Quando un film diventa un caso mediatico, noi del gruppo Cinematti su Facebook ne abbiamo un’immediata consapevolezza. E’ successo per La grande bellezza sorrentiniana, per il controverso Nymphomaniac e, da circa un mese, anche con Interstellar. Pagina intasata di commenti, considerazioni, scontri senza esclusioni di colpi e, ahimè, anche insulti pesanti tra critici saccenti e semplici amanti del cinema.

Così siamo arrivati ad un sondaggio interno per tirare le somme di tutto il dibattito. Sondaggio indicativo certo ma, comunque, in grado di misurare la febbre scatenata dal film in questione. E il risultato è stato favorevole: oltre 2/3 dei votanti hanno amato e si sono lasciati trasportare dal viaggio immaginato da Nolan. Gli altri lo hanno accolto come un buon film ma senza grandi emozioni oppure lo hanno considerato inutile o da evitare come la peste.

C’è stato chi ha fotografato e mostrato il biglietto acquistato con grande anticipo, chi non si è accontentato di una visione e ha voluto fare il bis per capirlo meglio e chi per cogliere il significato profondo ha dovuto vedere la parodia.

Per i favorevoli è stato epico, concettuale e travolgente. Un film sulla perseveranza umana, audace, surreale e visionario con la forza dell’amore al centro di tutto. Per i cultori del giudizio negativo non manca l’accusa di essere un film confuso con troppe frasi altisonanti  (“Non siamo fatti per salvare il mondo, siamo fatti per lasciarlo”) e “bla, bla” e “pipponi” con piani A e piani B per salvare la terra.

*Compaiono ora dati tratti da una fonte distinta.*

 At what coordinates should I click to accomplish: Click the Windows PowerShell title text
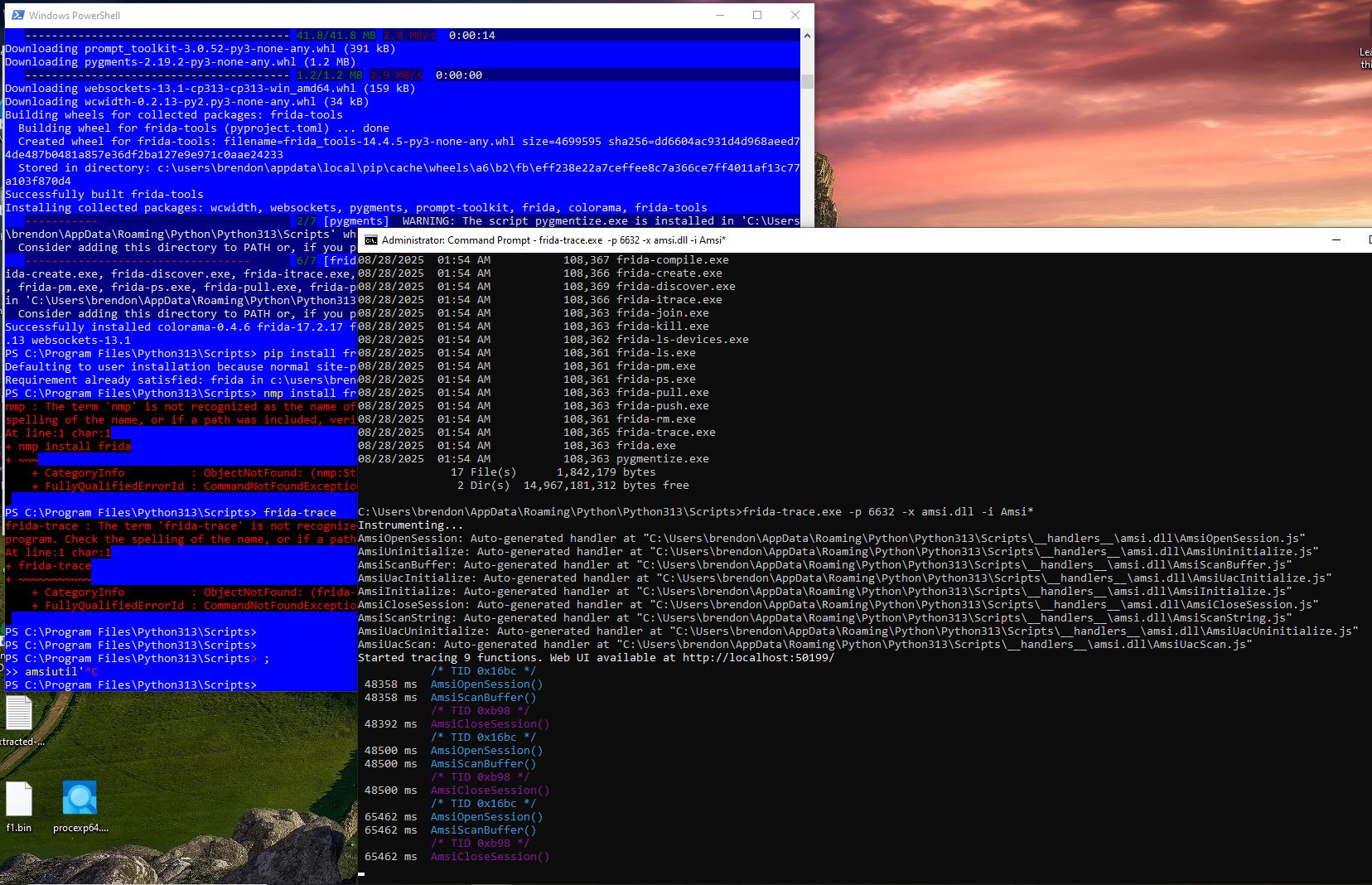(x=75, y=15)
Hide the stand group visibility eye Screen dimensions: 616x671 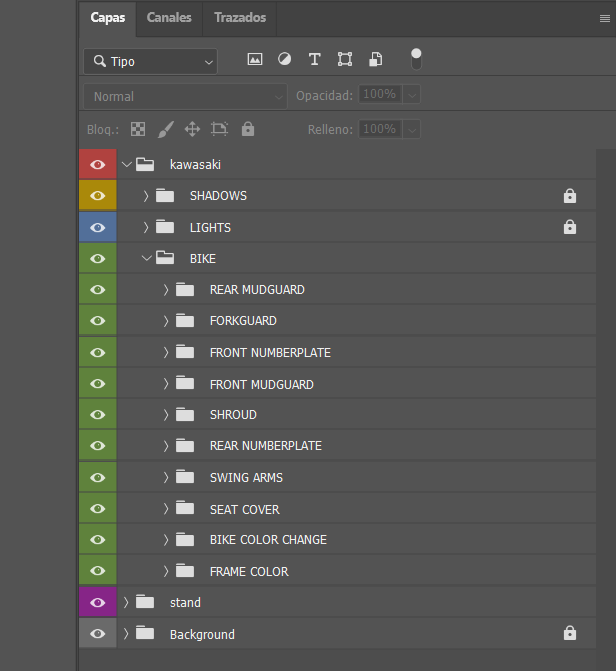[x=98, y=602]
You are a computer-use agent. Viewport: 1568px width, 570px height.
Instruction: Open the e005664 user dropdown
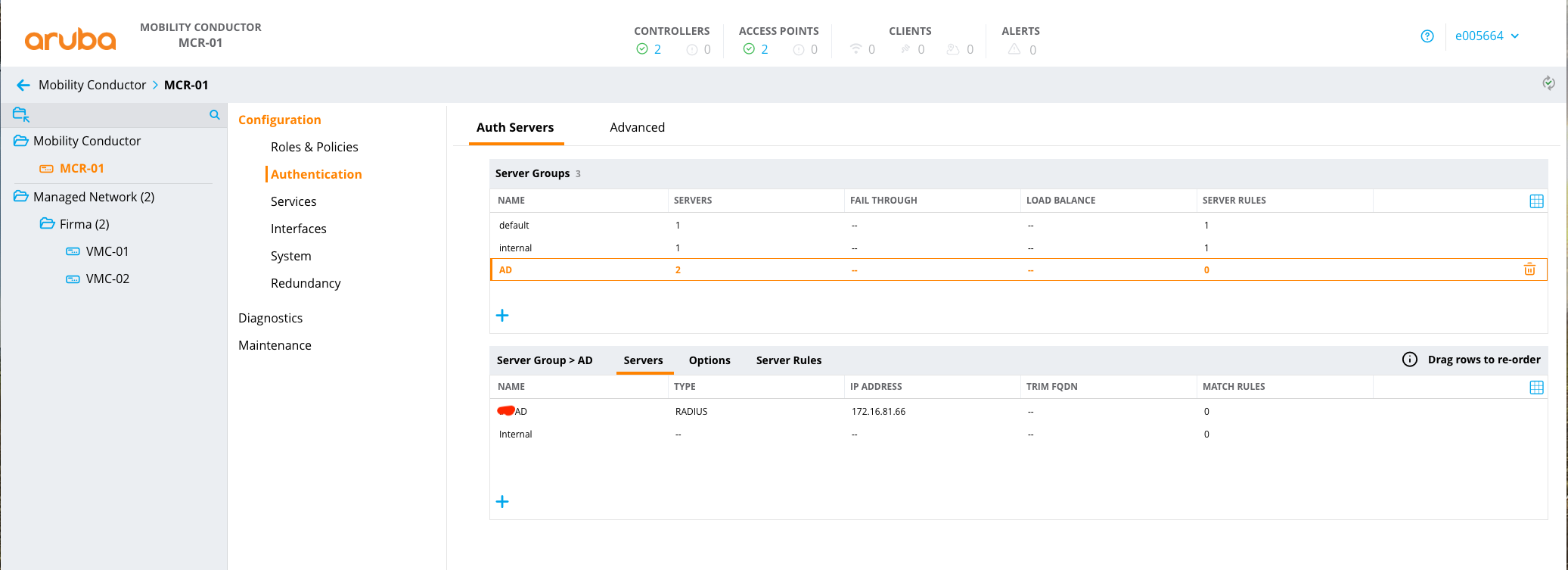[x=1486, y=36]

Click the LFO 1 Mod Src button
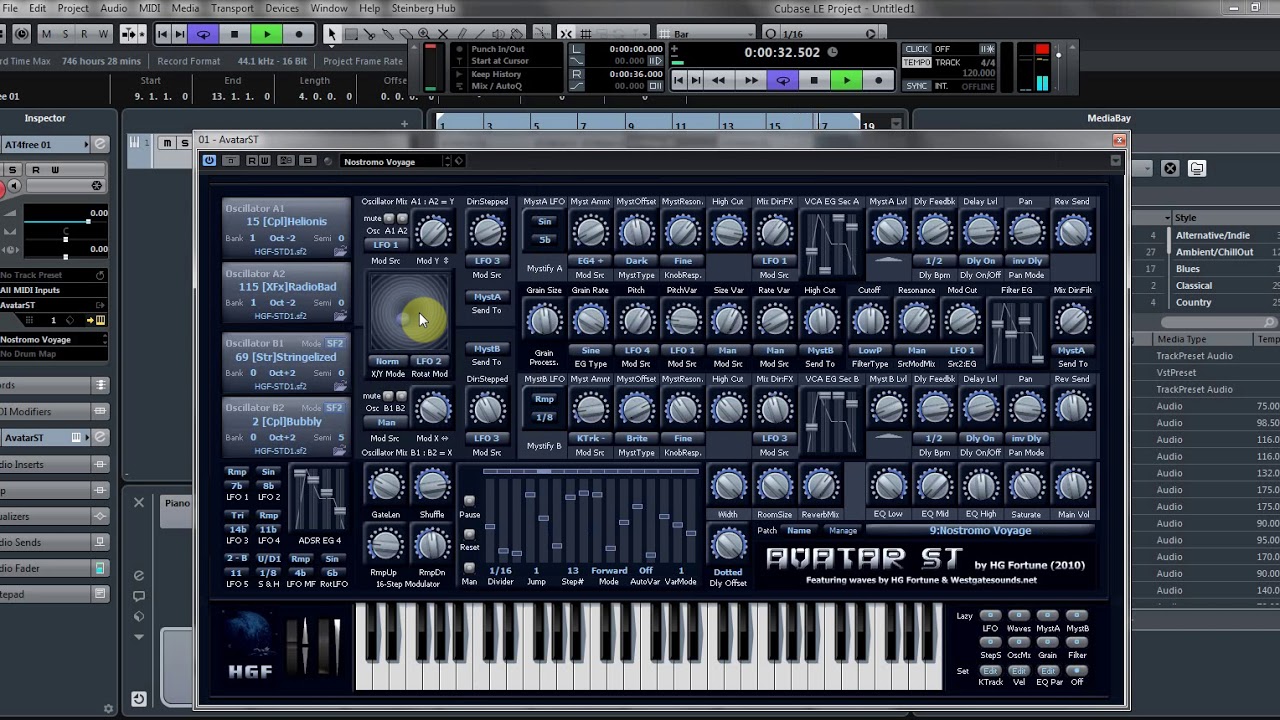point(385,245)
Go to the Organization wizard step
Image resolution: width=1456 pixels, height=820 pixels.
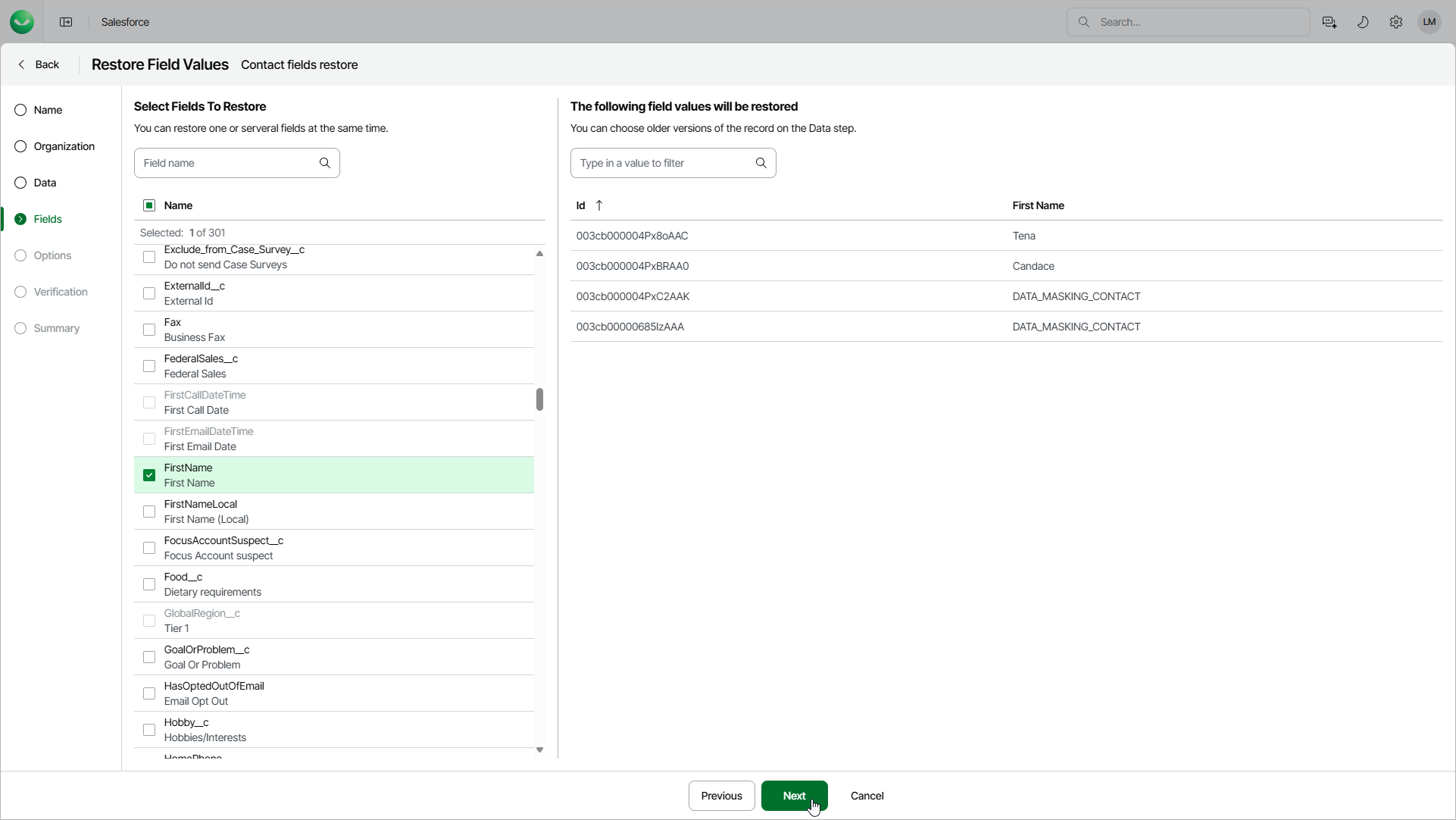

Alla fine sono stati tutti soddisfatti per aver avuto l’opportunità di esprimere la propria “opinione social” guadagnandosi uno spazio sul palcoscenico del web. Qualcuno ringrazia per avere letto il film attraverso punti di vista diversi (il dibattito serve a questo) e non mancano i soliti talebani che proprio non reggono il confronto e si tolgono l’amicizia ‘feisbukkiana’. Le ultime considerazioni vanno sulla capacità di trovare i commenti divertenti e le battute ironiche: inter – stellar 0-0 sospesa per nebbia e la prossima volta meglio puntare sul porno galattico con Ilona Interstaller.